Adapun harga minyak Brent untuk pengiriman Desember ditutup menguat 65 sen di US$57,82 per barel di ICE Futures Europe exchange yang berbasis di London.
Pasukan Irak menyatakan mereka telah merebut markas besar pemerintahan provinsi Kirkuk di utara negara tersebut pada hari Senin.
Menurut seorang pejabat North Oil Co., kelompok KAR Kurdi pun berhenti memompa minyak mentah di Avana dan Bai Hassan. Sekitar 600.000 barel per hari sebelumnya diekspor melalui pipa yang dikendalikan Kurdi ke Turki.
“Laporan yang datang dari Irak menjadi kekuatan pendorong (bagi harga minyak),” kata Michael Lynch, presiden Strategic Energy & Economic Research di Winchester, Massachusetts, seperti dikutip dari Bloomberg, Selasa (17/10/2017).

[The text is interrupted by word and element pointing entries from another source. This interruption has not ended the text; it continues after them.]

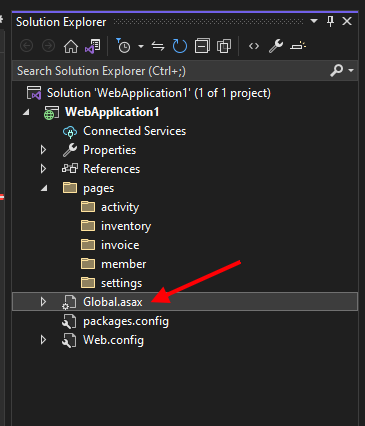The image size is (365, 426).
Task: Collapse the pages folder
Action: pyautogui.click(x=44, y=188)
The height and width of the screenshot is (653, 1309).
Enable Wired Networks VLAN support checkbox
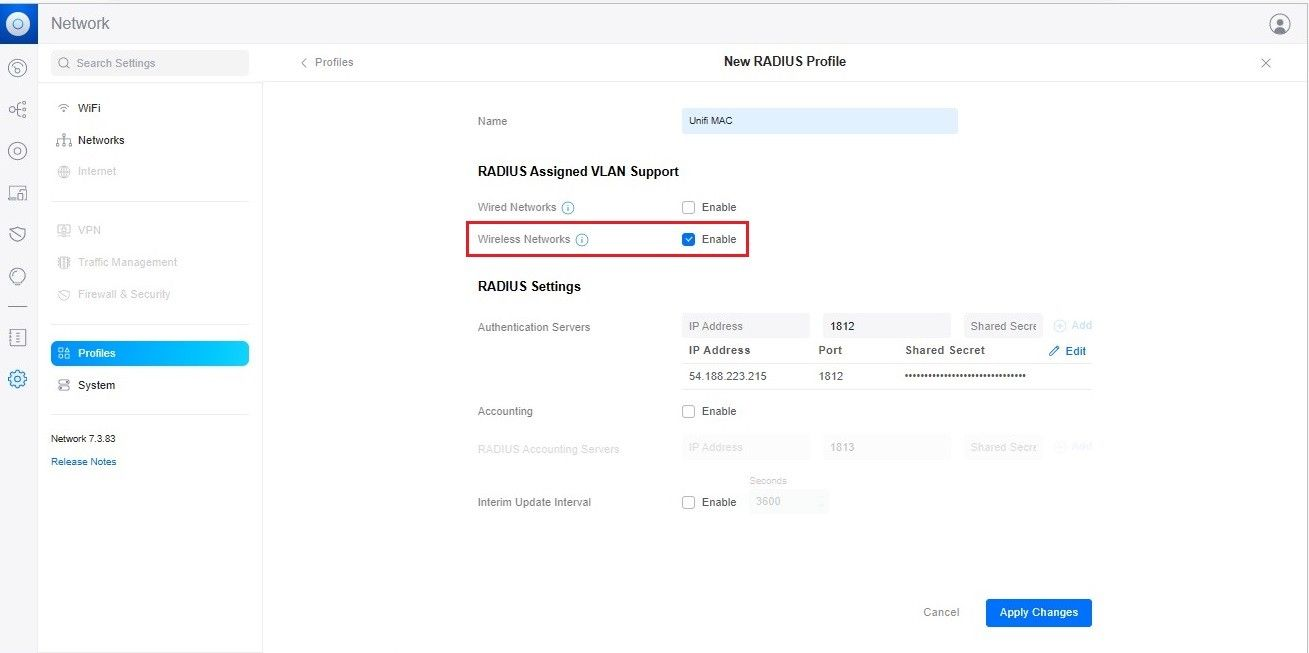click(x=688, y=208)
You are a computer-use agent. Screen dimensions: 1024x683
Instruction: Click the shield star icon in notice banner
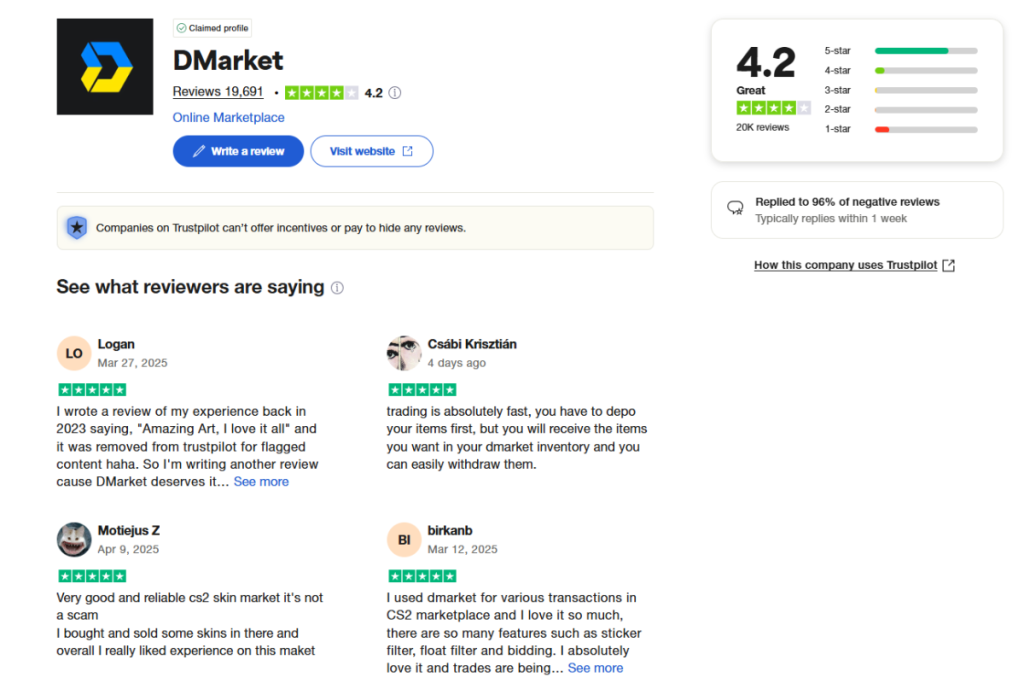76,228
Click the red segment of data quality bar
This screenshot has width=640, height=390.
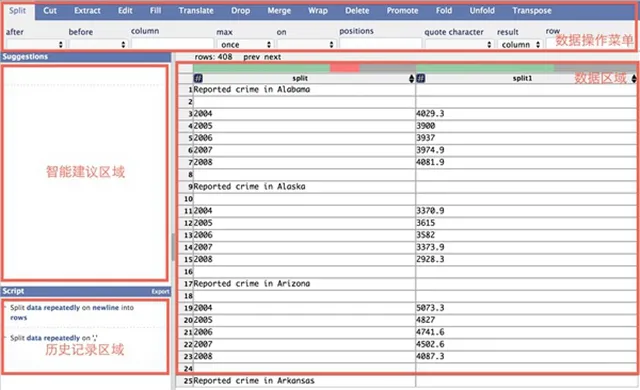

“Potensi kehilangan pasokan dari wilayah tersebut menjadi pertimbangan investor dan tidak diragukan lagi bahwa psikologi pasar terpengaruh,” lanjutnya.
Menurut laporan televisi Iraq, pasukan Irak mengatakan mereka telah merebut sebuah kilang, pabrik gas dan fasilitas lainnya.
Pihak Kurdi disebutkan berhenti memompa minyak di dua ladang minyak di Kirkuk setelah beberapa penjaga keamanan pergi di tengah konflik militer tersebut. Berdasarkan perkiraan yang dihimpun Bloomberg, penghentian tersebut bisa mempengaruhi produksi sebesar 275.000 barel per hari.
Perusahaan analisis tanker Kpler mengatakan bahwa pihaknya tidak melihat adanya perubahan signifikan pada pengiriman dari wilayah tersebut untuk saat ini. Menurut Kementerian Sumber Daya Alam Pemerintah Regional Kurdistan, minyak masih mengalir melalui jalur ekspor.